We were among the first to break the news that said Ferrari sold for 32.07m euros (including premium), making it the highest-value car ever sold in Europe and, interestingly, the world’s most expensive car in both euros and sterling, but not US dollars – the ex-Violati Ferrari 250 GTO still holds that record, due to the fluctuation in exchange rates since.
Never a dull moment
Artcurial’s salerooms are never a dull place to be. In Paris, there were five people on the rostrum all seemingly talking over each other in different languages and, as such, it made it very difficult to know what actually sold and what didn’t. Take the Ferrari 250 GT ‘SWB’, for example, that Hervé Poulain appeared to sell at 7.8m euros (1.2m euros below its lower estimate) to a phone bidder. We now know that it did not meet its reserve.
The cars speak for themselves
Unsurprisingly, the strongest prices went to the most interesting cars. The beautiful left-hand-drive 1963 Aston Martin DB4 convertible fetched 1.25m euros on the hammer (bang on lower estimate). Gianni Agnelli’s unique Ferrari Testarossa Spider realised 1.02m euros; that’s 120,000 euros above estimate, but still a snip given its credentials? And the two Bugatti EB110s – one Super Sport and one SS ‘Le Mans’ – both achieved record prices, making 780,000 euros and 790,000 euros, respectively.
Laughing in the face of adversity
The most remarkable result might well have been the battle-scarred 1965 Alfa Romeo Giulia, which exceeded its 200,000-euro top estimate by 165,000 euros. It’s hard to believe that a 2010 Ferrari California is worth 393,000 euros (manual gearbox or not), or a Citroën 2CV Sahara 173,000 euros (both inclusive of buyer’s premium). These prices only go to show that the auction platform is still a worthwhile place to offer the rarest and most interesting cars.
Better, but far from perfect
Artcurial did not escape the fate suffered by the other auction houses, though. Many cars were hammered away below estimate, and non-sales were plentiful. Of the 124 cars offered on Friday’s sale, 35 failed to sell (a 71% sell-through rate). Most notable of these were the aforementioned Ferrari 250 GT ‘SWB’, the Bugatti EB112 Berline (bid to 1.9m euros, though its estimate was undisclosed), and the 1929 Alfa Romeo 6C 1750 Super Sport.

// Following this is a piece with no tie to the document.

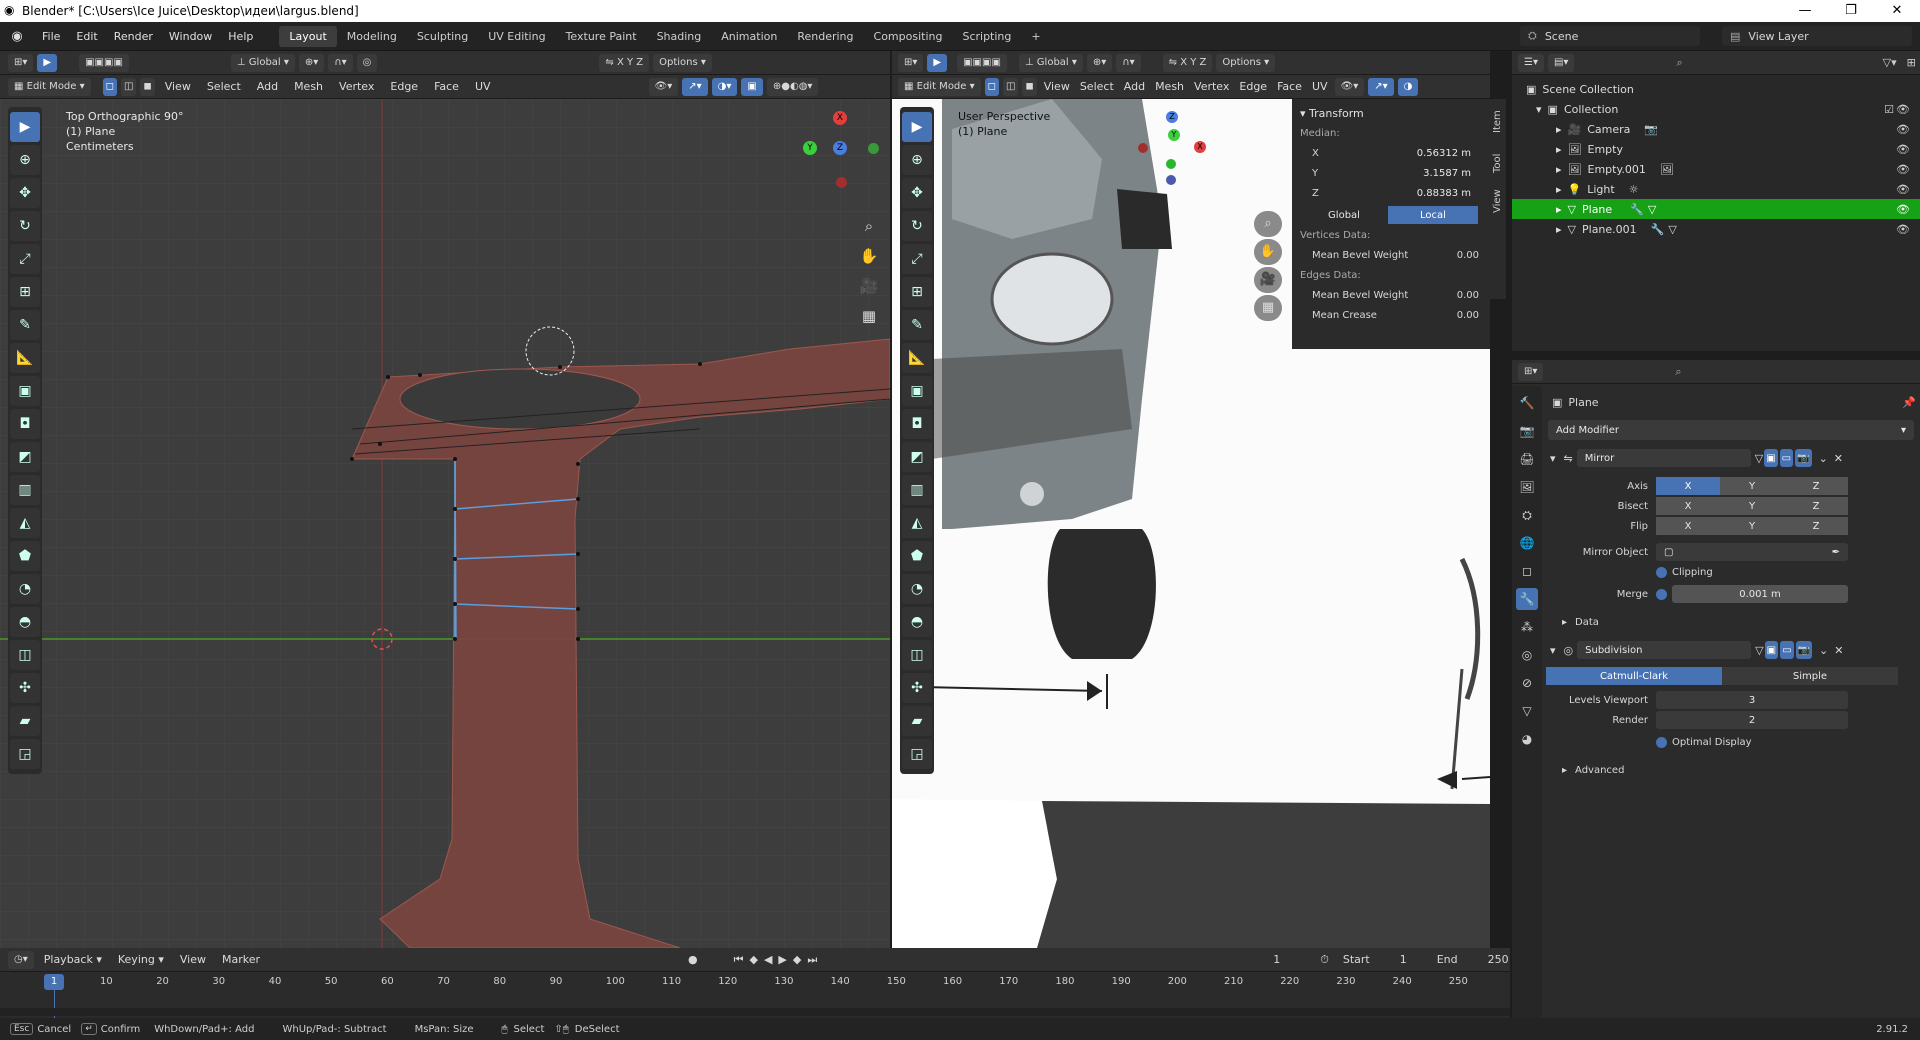 Image resolution: width=1920 pixels, height=1040 pixels. What do you see at coordinates (1276, 960) in the screenshot?
I see `current-frame-field: 1` at bounding box center [1276, 960].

High-profile Prancing Horses
If we’ve learnt one thing from Artcurial’s sale, it’s that the inclusion of a real top-tier Ferrari (à la Bonhams’ 250 GTO or RM’s 290MM) raises the profile and, we imagine, helps the performance of a sale. Artcurial had 150 telephone bidders, 375 bidders in the room, and more than 12,000 people watching online. However, the market’s influence generally prevailed, and ambitious estimates on average cars simply won’t cut it anymore. We look forward to seeing how the auction houses approach the forthcoming Amelia Island sales, and whether the results will tell a similar story.